# STATED GOAL
Reproduce the following records verbatim, line for line.
── DATASET EXCERPTS ──
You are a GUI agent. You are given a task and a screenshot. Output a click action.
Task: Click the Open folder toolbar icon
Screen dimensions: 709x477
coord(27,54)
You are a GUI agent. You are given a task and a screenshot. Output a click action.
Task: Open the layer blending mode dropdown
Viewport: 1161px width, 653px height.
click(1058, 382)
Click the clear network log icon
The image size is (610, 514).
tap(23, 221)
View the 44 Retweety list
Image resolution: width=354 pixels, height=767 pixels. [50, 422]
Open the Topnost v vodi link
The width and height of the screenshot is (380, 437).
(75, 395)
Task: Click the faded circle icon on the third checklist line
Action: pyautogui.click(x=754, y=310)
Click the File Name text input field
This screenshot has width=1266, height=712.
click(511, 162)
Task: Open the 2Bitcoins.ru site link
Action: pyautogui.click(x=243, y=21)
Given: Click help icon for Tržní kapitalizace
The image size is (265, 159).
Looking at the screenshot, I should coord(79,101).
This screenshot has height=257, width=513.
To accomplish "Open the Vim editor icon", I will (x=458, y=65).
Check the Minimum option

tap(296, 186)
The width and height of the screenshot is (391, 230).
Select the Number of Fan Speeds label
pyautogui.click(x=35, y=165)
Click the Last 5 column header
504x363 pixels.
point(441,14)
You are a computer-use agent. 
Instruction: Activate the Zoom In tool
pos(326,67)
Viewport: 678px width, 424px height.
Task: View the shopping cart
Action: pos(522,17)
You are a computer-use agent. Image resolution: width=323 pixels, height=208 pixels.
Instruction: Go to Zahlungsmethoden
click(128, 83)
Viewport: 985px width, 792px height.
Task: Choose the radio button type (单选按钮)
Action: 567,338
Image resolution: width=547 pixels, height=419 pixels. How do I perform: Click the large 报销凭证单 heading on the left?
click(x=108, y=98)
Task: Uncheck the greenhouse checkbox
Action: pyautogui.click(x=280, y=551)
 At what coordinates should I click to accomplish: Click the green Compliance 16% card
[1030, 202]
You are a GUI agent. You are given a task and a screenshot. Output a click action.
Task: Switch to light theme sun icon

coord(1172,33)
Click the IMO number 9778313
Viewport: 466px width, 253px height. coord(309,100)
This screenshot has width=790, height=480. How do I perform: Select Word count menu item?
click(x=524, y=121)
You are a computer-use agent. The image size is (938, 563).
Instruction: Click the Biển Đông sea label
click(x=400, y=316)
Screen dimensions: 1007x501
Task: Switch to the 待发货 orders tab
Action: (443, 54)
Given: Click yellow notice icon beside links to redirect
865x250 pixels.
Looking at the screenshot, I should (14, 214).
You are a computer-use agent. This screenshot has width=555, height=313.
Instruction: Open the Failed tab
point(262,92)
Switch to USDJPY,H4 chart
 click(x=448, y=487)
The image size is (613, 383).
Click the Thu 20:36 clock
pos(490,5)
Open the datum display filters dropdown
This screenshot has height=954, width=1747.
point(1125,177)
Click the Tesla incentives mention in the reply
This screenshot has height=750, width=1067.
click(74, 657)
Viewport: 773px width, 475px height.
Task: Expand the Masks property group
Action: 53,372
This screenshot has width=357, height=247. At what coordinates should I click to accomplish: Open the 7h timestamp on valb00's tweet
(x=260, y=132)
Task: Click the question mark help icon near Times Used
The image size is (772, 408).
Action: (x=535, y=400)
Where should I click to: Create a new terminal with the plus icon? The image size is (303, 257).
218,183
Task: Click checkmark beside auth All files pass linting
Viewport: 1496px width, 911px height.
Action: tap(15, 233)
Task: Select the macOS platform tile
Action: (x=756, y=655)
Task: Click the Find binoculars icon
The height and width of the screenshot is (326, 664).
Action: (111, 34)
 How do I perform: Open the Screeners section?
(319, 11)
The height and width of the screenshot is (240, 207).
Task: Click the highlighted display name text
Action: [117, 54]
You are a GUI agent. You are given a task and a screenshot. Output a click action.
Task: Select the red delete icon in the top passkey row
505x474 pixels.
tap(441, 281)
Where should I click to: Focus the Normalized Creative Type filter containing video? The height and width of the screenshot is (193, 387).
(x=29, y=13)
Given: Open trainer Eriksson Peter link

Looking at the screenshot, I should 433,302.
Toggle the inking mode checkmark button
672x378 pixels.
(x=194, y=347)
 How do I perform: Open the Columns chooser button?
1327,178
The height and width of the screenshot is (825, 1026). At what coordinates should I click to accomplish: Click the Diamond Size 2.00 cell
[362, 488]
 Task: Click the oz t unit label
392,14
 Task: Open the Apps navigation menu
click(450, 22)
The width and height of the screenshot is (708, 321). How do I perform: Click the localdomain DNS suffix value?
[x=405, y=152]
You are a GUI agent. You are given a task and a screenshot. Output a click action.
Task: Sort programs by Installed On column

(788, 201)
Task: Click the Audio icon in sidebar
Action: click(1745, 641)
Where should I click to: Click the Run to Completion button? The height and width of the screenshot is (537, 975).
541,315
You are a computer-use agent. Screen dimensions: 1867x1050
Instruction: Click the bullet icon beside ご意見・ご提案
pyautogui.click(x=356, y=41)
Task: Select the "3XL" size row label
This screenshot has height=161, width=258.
───
# WORKED SOLUTION
You are a GUI agent. You are given a task and a screenshot. Output a click action.
Task: Click the Open folder toolbar icon
Screen dimensions: 709x477
coord(27,54)
You are a GUI agent. You are given a task and a screenshot. Output a click action.
Task: Open the layer blending mode dropdown
Viewport: 1161px width, 653px height.
click(1058, 382)
Click the clear network log icon
The image size is (610, 514).
tap(23, 221)
View the 44 Retweety list
Image resolution: width=354 pixels, height=767 pixels. [50, 422]
Open the Topnost v vodi link
The width and height of the screenshot is (380, 437).
(75, 395)
Task: Click the faded circle icon on the third checklist line
Action: pyautogui.click(x=754, y=310)
Click the File Name text input field
This screenshot has width=1266, height=712.
click(511, 162)
Task: Open the 2Bitcoins.ru site link
Action: pyautogui.click(x=243, y=21)
Given: Click help icon for Tržní kapitalizace
The image size is (265, 159).
Looking at the screenshot, I should coord(79,101).
This screenshot has height=257, width=513.
To accomplish "Open the Vim editor icon", I will (x=458, y=65).
Check the Minimum option

tap(296, 186)
The width and height of the screenshot is (391, 230).
Select the Number of Fan Speeds label
pyautogui.click(x=35, y=165)
Click the Last 5 column header
504x363 pixels.
point(441,14)
You are a computer-use agent. 
Instruction: Activate the Zoom In tool
pos(326,67)
Viewport: 678px width, 424px height.
Task: View the shopping cart
Action: pos(522,17)
You are a computer-use agent. Image resolution: width=323 pixels, height=208 pixels.
Instruction: Go to Zahlungsmethoden
click(128, 83)
Viewport: 985px width, 792px height.
Task: Choose the radio button type (单选按钮)
Action: 567,338
Image resolution: width=547 pixels, height=419 pixels. How do I perform: Click the large 报销凭证单 heading on the left?
click(x=108, y=98)
Task: Uncheck the greenhouse checkbox
Action: pyautogui.click(x=280, y=551)
 At what coordinates should I click to accomplish: Click the green Compliance 16% card
[1030, 202]
You are a GUI agent. You are given a task and a screenshot. Output a click action.
Task: Switch to light theme sun icon

coord(1172,33)
Click the IMO number 9778313
Viewport: 466px width, 253px height. coord(309,100)
This screenshot has width=790, height=480. How do I perform: Select Word count menu item?
click(x=524, y=121)
You are a computer-use agent. The image size is (938, 563).
Instruction: Click the Biển Đông sea label
click(x=400, y=316)
Screen dimensions: 1007x501
Task: Switch to the 待发货 orders tab
Action: (443, 54)
Given: Click yellow notice icon beside links to redirect
865x250 pixels.
Looking at the screenshot, I should (14, 214).
You are a computer-use agent. This screenshot has width=555, height=313.
Instruction: Open the Failed tab
point(262,92)
Switch to USDJPY,H4 chart
 click(x=448, y=487)
The image size is (613, 383).
Click the Thu 20:36 clock
pos(490,5)
Open the datum display filters dropdown
This screenshot has height=954, width=1747.
point(1125,177)
Click the Tesla incentives mention in the reply
This screenshot has height=750, width=1067.
click(74, 657)
Viewport: 773px width, 475px height.
Task: Expand the Masks property group
Action: 53,372
This screenshot has width=357, height=247. At what coordinates should I click to accomplish: Open the 7h timestamp on valb00's tweet
(x=260, y=132)
Task: Click the question mark help icon near Times Used
The image size is (772, 408).
Action: (x=535, y=400)
Where should I click to: Create a new terminal with the plus icon? The image size is (303, 257).
218,183
Task: Click checkmark beside auth All files pass linting
Viewport: 1496px width, 911px height.
Action: tap(15, 233)
Task: Select the macOS platform tile
Action: (x=756, y=655)
Task: Click the Find binoculars icon
The height and width of the screenshot is (326, 664).
Action: (111, 34)
 How do I perform: Open the Screeners section?
(319, 11)
The height and width of the screenshot is (240, 207).
Task: Click the highlighted display name text
Action: [117, 54]
You are a GUI agent. You are given a task and a screenshot. Output a click action.
Task: Select the red delete icon in the top passkey row
505x474 pixels.
tap(441, 281)
Where should I click to: Focus the Normalized Creative Type filter containing video? The height and width of the screenshot is (193, 387).
(x=29, y=13)
Given: Open trainer Eriksson Peter link

Looking at the screenshot, I should 433,302.
Toggle the inking mode checkmark button
672x378 pixels.
(x=194, y=347)
 How do I perform: Open the Columns chooser button?
1327,178
The height and width of the screenshot is (825, 1026). At what coordinates should I click to accomplish: Click the Diamond Size 2.00 cell
[362, 488]
 Task: Click the oz t unit label
392,14
 Task: Open the Apps navigation menu
click(450, 22)
The width and height of the screenshot is (708, 321). How do I perform: Click the localdomain DNS suffix value?
[x=405, y=152]
You are a GUI agent. You are given a task and a screenshot. Output a click action.
Task: Sort programs by Installed On column

(788, 201)
Task: Click the Audio icon in sidebar
Action: click(1745, 641)
Where should I click to: Click the Run to Completion button? The height and width of the screenshot is (537, 975).
541,315
You are a computer-use agent. Screen dimensions: 1867x1050
Instruction: Click the bullet icon beside ご意見・ご提案
pyautogui.click(x=356, y=41)
Task: Select the "3XL" size row label
This screenshot has height=161, width=258.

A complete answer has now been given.